According to the Seattle Daily Times of July 25, 1904 Charles Wilhelm and his wife Bessie, received a permit to build a one-and-a-half story cottage worth $1,800 at 1937 7th Ave West on July 23, 1904. They probably moved into their new house some time in 1905, the very same year the school district constructed the first John Hay School. The city directory lists their daughter Esther, a stenographer as living there then.

When they moved in, there was no Willcox Wall or Queen Anne Boulevard. Today, the idea of working class folks building a house on the boulevard would be astounding. It tells a lot about how the neighborhood has changed over the last century or so.

The east elevation of the Dahlberg house today facing the Willcox Wall.

 

Although there is no ambiguity about the date of construction, the city’s side sewer record hints that the house may have been moved and set on a new foundation a few years after its construction. The side sewer map raises this possibility because sewer lines usually get inspected by the city when they are installed.

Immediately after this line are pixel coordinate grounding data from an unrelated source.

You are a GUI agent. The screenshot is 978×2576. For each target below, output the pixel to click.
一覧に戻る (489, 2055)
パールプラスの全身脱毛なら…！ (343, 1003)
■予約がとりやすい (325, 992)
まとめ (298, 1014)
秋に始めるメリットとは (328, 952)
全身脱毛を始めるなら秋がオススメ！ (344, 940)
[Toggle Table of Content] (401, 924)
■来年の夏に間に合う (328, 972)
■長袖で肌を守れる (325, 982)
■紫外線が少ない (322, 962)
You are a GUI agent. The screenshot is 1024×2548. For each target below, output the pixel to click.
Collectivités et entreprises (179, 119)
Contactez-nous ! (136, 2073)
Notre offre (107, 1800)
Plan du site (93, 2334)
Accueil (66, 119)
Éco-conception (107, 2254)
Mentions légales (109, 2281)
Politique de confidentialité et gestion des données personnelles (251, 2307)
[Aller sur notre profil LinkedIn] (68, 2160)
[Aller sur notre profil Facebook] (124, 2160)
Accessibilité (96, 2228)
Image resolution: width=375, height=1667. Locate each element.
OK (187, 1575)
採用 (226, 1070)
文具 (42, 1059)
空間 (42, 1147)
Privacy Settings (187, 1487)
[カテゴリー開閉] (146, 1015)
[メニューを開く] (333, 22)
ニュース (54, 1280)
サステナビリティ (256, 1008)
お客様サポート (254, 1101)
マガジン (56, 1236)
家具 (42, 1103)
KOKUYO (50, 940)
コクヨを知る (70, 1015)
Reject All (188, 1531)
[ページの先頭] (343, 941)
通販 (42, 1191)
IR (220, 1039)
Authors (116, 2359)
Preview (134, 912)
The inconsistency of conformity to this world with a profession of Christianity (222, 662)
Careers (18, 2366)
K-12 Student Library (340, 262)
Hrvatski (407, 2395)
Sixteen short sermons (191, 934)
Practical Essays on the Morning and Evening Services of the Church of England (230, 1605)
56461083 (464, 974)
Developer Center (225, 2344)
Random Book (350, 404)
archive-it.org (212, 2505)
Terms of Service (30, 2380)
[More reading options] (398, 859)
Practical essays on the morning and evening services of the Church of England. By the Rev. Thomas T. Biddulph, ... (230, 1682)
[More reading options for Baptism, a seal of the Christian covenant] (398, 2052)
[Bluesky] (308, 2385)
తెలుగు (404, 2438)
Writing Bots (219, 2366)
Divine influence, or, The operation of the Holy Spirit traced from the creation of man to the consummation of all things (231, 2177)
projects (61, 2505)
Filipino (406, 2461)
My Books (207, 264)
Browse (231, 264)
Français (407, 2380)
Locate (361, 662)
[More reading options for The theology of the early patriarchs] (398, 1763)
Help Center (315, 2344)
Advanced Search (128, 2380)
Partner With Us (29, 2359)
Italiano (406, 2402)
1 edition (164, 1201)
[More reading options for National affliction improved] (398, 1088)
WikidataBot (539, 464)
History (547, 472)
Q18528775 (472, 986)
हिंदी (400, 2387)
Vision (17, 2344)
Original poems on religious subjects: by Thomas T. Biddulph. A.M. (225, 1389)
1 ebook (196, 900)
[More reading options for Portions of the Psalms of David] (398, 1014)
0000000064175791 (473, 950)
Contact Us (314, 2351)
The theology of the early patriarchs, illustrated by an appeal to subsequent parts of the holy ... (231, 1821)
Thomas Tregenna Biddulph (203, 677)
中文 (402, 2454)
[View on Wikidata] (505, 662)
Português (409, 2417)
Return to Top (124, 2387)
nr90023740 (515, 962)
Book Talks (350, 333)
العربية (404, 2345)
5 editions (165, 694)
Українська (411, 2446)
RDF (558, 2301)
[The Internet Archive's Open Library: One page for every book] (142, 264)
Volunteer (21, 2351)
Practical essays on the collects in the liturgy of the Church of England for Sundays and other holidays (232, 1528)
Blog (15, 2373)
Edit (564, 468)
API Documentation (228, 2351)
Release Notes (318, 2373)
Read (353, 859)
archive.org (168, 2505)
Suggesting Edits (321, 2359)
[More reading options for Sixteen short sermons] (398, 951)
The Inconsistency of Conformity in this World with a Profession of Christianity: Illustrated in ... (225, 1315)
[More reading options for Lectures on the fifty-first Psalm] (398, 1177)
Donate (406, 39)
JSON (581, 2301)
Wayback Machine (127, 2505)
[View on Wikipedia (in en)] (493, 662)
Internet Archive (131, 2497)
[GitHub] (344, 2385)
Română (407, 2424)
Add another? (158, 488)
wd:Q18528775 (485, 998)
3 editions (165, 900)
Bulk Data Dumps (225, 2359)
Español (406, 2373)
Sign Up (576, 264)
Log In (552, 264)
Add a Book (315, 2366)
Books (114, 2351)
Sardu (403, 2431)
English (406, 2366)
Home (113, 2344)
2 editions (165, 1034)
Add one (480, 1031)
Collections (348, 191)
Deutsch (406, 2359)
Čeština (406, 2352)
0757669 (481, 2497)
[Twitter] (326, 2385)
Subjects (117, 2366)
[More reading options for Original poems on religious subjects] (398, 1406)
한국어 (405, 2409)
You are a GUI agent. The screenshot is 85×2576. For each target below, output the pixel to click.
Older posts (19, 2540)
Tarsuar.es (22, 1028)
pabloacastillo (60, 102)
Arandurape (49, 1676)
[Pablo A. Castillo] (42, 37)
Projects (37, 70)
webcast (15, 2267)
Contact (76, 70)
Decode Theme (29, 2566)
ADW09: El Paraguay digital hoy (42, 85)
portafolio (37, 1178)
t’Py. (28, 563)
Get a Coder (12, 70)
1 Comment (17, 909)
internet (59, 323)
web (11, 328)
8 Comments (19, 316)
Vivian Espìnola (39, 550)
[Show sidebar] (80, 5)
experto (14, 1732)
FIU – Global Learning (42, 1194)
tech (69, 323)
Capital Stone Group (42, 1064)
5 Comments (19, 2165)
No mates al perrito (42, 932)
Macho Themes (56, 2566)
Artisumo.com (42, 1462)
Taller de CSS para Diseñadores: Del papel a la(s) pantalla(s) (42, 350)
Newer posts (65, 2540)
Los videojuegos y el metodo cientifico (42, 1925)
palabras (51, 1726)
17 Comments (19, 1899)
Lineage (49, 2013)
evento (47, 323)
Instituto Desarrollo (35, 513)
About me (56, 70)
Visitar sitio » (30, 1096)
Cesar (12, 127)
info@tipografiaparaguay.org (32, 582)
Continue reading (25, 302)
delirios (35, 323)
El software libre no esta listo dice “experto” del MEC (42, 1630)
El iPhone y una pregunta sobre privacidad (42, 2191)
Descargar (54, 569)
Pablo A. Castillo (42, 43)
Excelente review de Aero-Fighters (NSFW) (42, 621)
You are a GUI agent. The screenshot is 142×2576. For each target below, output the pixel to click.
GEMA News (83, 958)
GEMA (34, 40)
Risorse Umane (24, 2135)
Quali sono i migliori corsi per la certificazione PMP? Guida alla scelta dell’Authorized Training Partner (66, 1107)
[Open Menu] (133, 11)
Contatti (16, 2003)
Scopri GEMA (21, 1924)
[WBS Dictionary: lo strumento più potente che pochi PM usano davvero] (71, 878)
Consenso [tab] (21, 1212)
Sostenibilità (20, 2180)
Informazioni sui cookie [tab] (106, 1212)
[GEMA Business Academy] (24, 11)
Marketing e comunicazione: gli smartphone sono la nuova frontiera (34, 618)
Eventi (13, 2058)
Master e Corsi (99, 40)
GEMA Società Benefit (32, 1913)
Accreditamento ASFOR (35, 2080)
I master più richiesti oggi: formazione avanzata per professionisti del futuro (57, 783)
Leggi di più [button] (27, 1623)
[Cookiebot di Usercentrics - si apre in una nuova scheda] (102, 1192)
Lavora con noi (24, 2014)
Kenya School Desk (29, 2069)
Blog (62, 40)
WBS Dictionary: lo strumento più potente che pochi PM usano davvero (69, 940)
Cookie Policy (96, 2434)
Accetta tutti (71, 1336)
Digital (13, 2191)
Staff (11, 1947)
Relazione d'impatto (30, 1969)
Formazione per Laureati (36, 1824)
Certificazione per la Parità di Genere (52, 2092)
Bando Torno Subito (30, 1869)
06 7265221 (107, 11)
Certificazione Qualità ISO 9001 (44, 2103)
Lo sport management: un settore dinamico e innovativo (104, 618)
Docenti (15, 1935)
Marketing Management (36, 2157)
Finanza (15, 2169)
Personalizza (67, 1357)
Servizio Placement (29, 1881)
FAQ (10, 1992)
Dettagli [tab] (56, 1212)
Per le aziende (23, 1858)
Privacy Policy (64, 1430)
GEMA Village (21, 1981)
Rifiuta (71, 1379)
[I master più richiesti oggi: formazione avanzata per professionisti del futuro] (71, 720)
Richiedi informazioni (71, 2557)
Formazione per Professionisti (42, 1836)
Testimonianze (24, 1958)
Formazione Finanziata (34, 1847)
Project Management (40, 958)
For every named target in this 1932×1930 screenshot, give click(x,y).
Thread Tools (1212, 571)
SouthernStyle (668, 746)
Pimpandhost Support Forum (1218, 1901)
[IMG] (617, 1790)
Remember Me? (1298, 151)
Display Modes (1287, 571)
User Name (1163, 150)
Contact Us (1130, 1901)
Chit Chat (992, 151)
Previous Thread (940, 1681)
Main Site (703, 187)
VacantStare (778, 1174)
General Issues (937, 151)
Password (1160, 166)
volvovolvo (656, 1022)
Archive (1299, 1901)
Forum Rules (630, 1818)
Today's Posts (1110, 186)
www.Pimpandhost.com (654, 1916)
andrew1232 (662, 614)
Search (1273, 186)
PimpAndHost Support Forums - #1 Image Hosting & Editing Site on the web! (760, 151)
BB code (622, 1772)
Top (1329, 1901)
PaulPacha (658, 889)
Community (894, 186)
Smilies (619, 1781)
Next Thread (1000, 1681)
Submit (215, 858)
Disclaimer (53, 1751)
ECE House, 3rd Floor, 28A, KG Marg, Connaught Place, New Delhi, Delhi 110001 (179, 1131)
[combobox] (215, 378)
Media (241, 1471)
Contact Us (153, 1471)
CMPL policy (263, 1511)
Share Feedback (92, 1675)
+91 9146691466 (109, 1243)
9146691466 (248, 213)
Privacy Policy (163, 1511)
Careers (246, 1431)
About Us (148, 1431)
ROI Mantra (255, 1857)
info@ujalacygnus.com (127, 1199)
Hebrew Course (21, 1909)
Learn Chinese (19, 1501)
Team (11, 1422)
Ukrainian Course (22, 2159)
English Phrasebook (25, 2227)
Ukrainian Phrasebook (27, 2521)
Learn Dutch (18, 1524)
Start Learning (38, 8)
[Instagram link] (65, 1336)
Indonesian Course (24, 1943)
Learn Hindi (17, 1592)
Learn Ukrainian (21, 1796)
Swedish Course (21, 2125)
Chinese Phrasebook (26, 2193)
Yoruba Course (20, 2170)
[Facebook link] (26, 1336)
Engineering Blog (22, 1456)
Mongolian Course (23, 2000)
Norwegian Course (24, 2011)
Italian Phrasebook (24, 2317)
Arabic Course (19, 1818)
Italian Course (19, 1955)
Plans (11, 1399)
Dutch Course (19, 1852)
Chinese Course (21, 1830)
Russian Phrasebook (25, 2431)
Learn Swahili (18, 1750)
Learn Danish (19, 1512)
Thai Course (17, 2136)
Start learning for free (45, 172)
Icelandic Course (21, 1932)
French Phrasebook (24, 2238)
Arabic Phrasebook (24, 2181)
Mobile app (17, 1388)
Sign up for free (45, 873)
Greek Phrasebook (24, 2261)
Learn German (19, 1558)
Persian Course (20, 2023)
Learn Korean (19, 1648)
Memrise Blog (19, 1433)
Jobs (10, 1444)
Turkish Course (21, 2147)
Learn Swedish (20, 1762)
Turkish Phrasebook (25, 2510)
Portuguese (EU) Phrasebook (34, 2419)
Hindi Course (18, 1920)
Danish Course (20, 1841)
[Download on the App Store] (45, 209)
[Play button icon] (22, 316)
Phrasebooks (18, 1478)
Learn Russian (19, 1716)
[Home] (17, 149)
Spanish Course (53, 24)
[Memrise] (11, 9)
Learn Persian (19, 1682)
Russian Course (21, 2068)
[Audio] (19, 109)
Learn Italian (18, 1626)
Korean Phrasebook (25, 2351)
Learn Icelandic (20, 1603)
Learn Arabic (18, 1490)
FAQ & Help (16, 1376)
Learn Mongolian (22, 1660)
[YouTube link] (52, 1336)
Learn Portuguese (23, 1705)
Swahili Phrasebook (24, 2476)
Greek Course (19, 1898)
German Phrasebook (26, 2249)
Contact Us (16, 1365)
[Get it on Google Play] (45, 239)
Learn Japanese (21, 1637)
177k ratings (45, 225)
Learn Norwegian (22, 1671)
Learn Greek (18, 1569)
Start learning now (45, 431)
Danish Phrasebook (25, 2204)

The side sewer record for the Dahlberg house gives the date of inspection as September 27, 1911 well after the date of construction. Also, the side sewer of the house next door to the Dahlberg’s was inspected the same day while three of the houses to the north of theirs were inspected in 1910. Additional research may show that the houses got moved to the west a bit to make room for the Willcox Wall which they all face across a very narrow strip of the street.

The two houses under construction behind the Dahlberg House. Photo taken 3/24/17.

 

A visit to the Dahlberg house today (3/24/2017) set off alarms, because there is a notice in the front yard about the long narrow lot being subdivided into three lots suggested that the old house was set for demolition. A trip to the back yard pleasantly revealed two small houses under construction behind the house, so the Dahlberg’s place may be saved after all.